American automotive parts retailer

Summit Racing Equipment is an automotive parts retailer with four retail stores and distribution centers located in Tallmadge, Ohio; Sparks, Nevada; McDonough, Georgia; and Arlington, Texas. Summit Racing Equipment is also involved in motorsports and other events as a sponsor.

== History ==

Summit Racing Equipment started in 1968 in Akron, Ohio and grew to over 100 employees by 1993, with their mail-order catalog driving their performance auto parts sales.

In 2016, Summit Racing announced it would open a warehouse and retail facility in Arlington, Texas; their fourth location after McDonough, Georgia; Sparks, Nevada and Tallmadge, Ohio.

== Motorsports ==

===Team Summit===

Summit Racing Equipment currently sponsors NHRA Camping World Drag Racing Series Funny Car driver Tim Wilkerson, Top Fuel drivers Antron Brown and Clay Millican, and Pro Stock drivers Greg Anderson, Deric Kramer, Matt Hartford, Kyle Koretsky, Dallas Glenn, and Rodger Brogdon.

Team Summit Legends (former Team Summit racers and friends of the company) include the following friends of Summit Racing Equipment: Don Garlits, Frank Hawley, Jim Oddy, Mark Pawuk, Connie Kalitta, Kenny Bernstein, Bob Chandler, the late Dan Runte, the late John Lingenfelter and the late Scott Kalitta.

=== Support of Sanctioning Bodies ===
Summit Racing Equipment supports the following sanctioning bodies (including series/points competition within many of them) to promote drag racing, circle track, road and vintage racing, autocross, and tractor pulling:

Drag Racing: National Hot Rod Association (NHRA) and NHRA Summit Racing Series, International Hot Rod Association (IHRA) and IHRA Summit Super Series, Australian National Drag Racing Association (ANDRA), European Drag Racing Series (EDRS), Loose Rockers, Mid-West Drag Racing Series (MWDR), Professional Drag Racers Association (PDRA), South East Gasser Association (SEGA)

Jr.
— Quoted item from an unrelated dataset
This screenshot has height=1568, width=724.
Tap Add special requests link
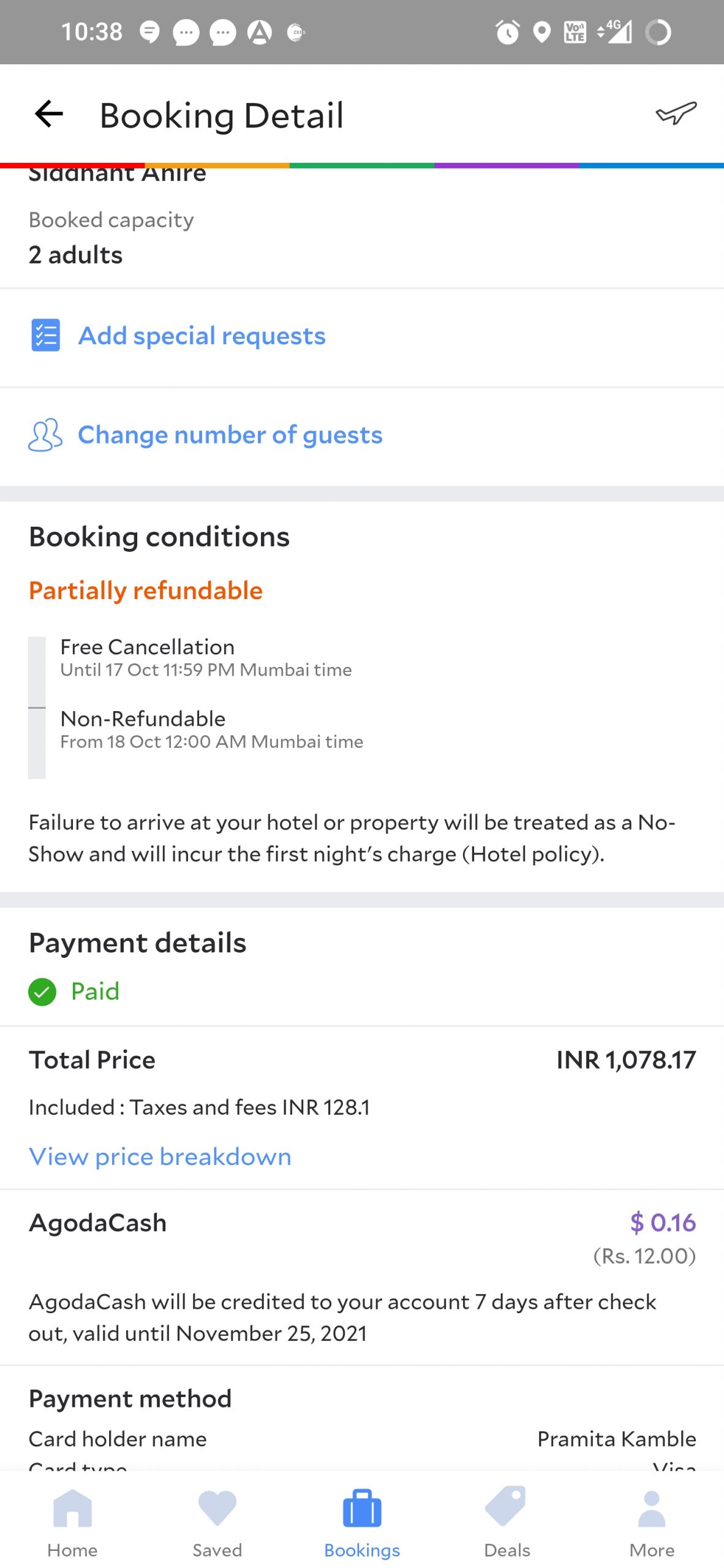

Drag Racing: Midwest Jr. Super Series, NHRA Jr. Dragster Racing League (JDRL), IHRA Jr. Super Series

Circle Track: International Motor Contest Association (IMCA), Lucas Oil Late Model Dirt Series, United States Modified Touring Series (USMTS), SRE USRA weekly racing program, Summit Racing Modified Nationals

Road Racing/Endurance Racing/Autocross: American Endurance Racing (AER), Sports Car Club of America (SCCA), Sportscar Vintage Racing Association (SVRA), Trans-Am Championship, Ultimate Street Car Association (USCA) / Optima Challenge, World Karting Association (WKA)

Tractor Pulling: Lucas Pro Pulling League, National Tractor Pullers Association (NTPA)

===Summit Racing Equipment-Sponsored Races and Events===

In addition to sponsoring series/points competition within many of the sanctioning bodies listed above, Summit Racing Equipment sponsors a variety of motorsports events and shows including:

Events: Summit Racing Equipment NHRA Nationals, Summit Racing Equipment Midwest Drags Drag-n-Drive Event, and Summit Racing Equipment Autocross Week

Shows: International Show Car Association (ISCA) Indoor Car Show Series, Summit Racing Equipment IX Piston-Powered Auto-Rama, Goodguys Summit Racing Equipment Nationals, Goodguys Summit Racing Equipment Lone Star Nationals, Hot August Nights

===Summit Racing Equipment Motorsports Park===
Summit Motorsports Park

In 2007, Summit bought the naming rights to Norwalk Raceway Park, becoming Summit Racing Equipment Motorsports Park (often shortened to Summit Motorsports Park, though it is still sometimes referred to simply as "Norwalk"). The track hosted its first NHRA national event upon becoming an officially sanctioned track the very same year.